Киса плотоядно смотрит на меня и облизывает губы. Я снова пытаюсь убежать, но она вдруг ловко прыгает вбок и перекрывает мне путь. Я по инерции делаю еще шаг и врезаюсь в ее грудь. Отскакиваю от нее, как от огромного мяча.

Киса хватает меня и валит на кровать, придавливает к матрасу. Я чувствую пружины под спиной и не могу вдохнуть — Киса собой сдавила мне легкие. От нее пахнет алкоголем, пóтом и жасминовыми духами. Снова накатывает тошнота…

— Отпусти меня! — прошу я.

Киса довольно смеется. Я могу рассмотреть все ее зубы.

— Мышоночек, расслабься! Я сделаю тебе хорошо!

Она пьяно смотрит мне в глаза, склонившись так близко, что я могу посчитать черные точки на ее носу и вижу во всей красе прыщ на подбородке. Она расстегивает мне джинсы, запускает туда руку и… о, только не это! Она трогает меня там! Я в панике, мне мерзко. Сердце вот-вот разнесет на куски грудную клетку. Киса свободной рукой берет мою руку и кладет себе на грудь. Ее кожа горячая, как хлеб, который я достаю из печи на заводе.

— Ты тоже можешь потрогать меня… — Она тяжело дышит. Голос сдавленный.

— Отпусти! Нет! Нет! — кричу я.

Страшно стучит в висках. Мозг лихорадочно ищет выход, но выхода нет.

— Я буду у тебя первой. Правда, здорово?

Ее прикосновения обжигают. В голове — хаос мыслей. Мой первый секс будет худшим в моей жизни! Как же стыдно за то, что я оказался в такой ситуации.

— Мышонок хочет заползти в норку? — игриво спрашивает она. — Там так влажно и горячо!

Она берет мою руку и тянет вниз, под юбку. От ужаса сводит живот. Я сопротивляюсь, но она гораздо сильнее. Моя рука под ее юбкой упирается в жесткие волосы. Я отдергиваюсь, как от удара током.

Воздух густой, тяжелый. От запахов мутит. Внутренности словно сжимает огромная рука. Издаю хриплый всхлип. Резко накатывает новый порыв тошноты и…

Меня рвет. Я еле успеваю повернуть голову набок.

— Мышоночек, что с тобой? — пугается она и наконец скатывается с меня. — Тебе принести водички?

Я собираю остатки сил, резко поднимаюсь и мчусь прочь.

Я пробегаю мимо комнаты брата. Дверь открыта. Увидев меня, компания смеется. Рома спрашивает:

— Что, так быстро? Понравилась тебе Киса?
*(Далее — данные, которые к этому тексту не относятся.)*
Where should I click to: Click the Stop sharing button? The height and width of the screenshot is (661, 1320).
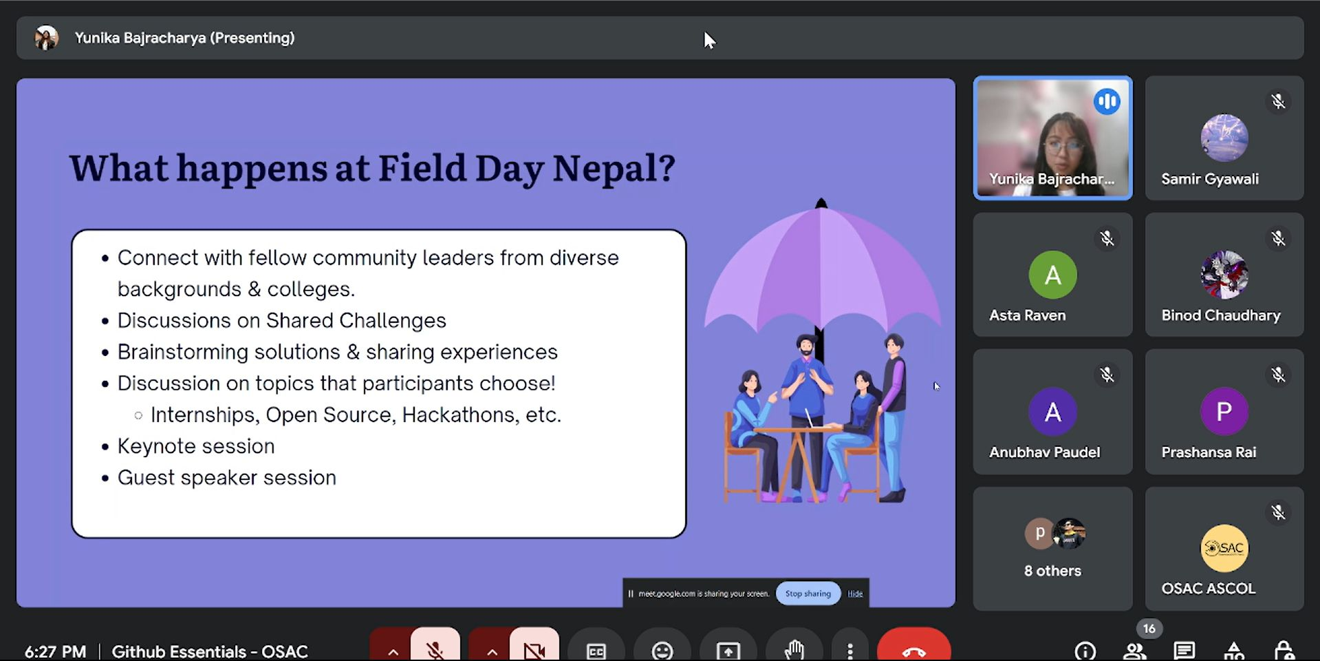pos(808,594)
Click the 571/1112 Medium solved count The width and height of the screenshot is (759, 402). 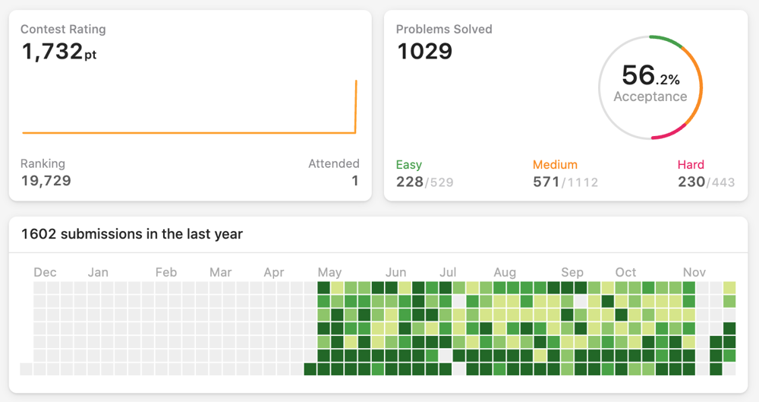point(565,182)
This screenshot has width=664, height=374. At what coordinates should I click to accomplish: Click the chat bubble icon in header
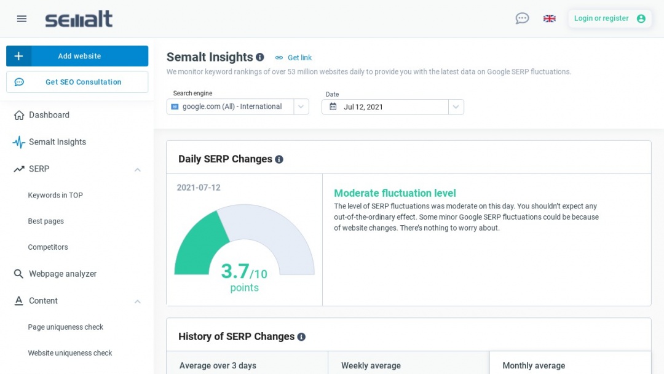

Я выбегаю из квартиры в чем был: босиком и в расстегнутых джинсах. Спускаюсь по лестнице, на ходу застегиваясь. Холод на улице отрезвляет. Вдыхаю весенний воздух. Хочется принять душ, смыть с себя Кису. Запах пота и жасмина до сих пор у меня в носу. Я срываю несколько молодых листочков с куста, растираю в руках, подношу к лицу, вдыхаю. Растерянно оглядываюсь по сторонам. Надо где-то переждать. Куда идти? Ответ приходит быстро: к Ксюше.

По дороге потихоньку прихожу в себя и успокаиваюсь. Ног от холода не чувствую.

Все обошлось, и встреча с Кисой уже не кажется мне катастрофой. Это просто очередной неприятный эпизод, который я постараюсь быстро забыть. Думаю о том, как же, наверное, здорово жить, когда тебя просто не трогают. Хотя откуда мне знать?

Вскоре я звоню в дверь Ксюши и молюсь, чтобы дверь открыла она сама, а не ее отец. Что он подумает, увидев на пороге босоногого меня?

— Даня? — Мне везет, открывает Ксюша. Если она и не ожидала меня увидеть, то виду не подает, радуется. — Заходи! — Тут она замечает отсутствие обуви на моих ногах и округляет глаза: — Снова дома «пожарная тревога»?

Как-то уже был похожий случай. Тогда я тоже выбежал из дома босиком, а еще в пижамных штанах и без футболки. Тогда, увы, дверь открыл Ксюшин папа, и мне пришлось соврать про пожарную тревогу.

— Не спрашивай, — вздыхаю я и захожу в квартиру.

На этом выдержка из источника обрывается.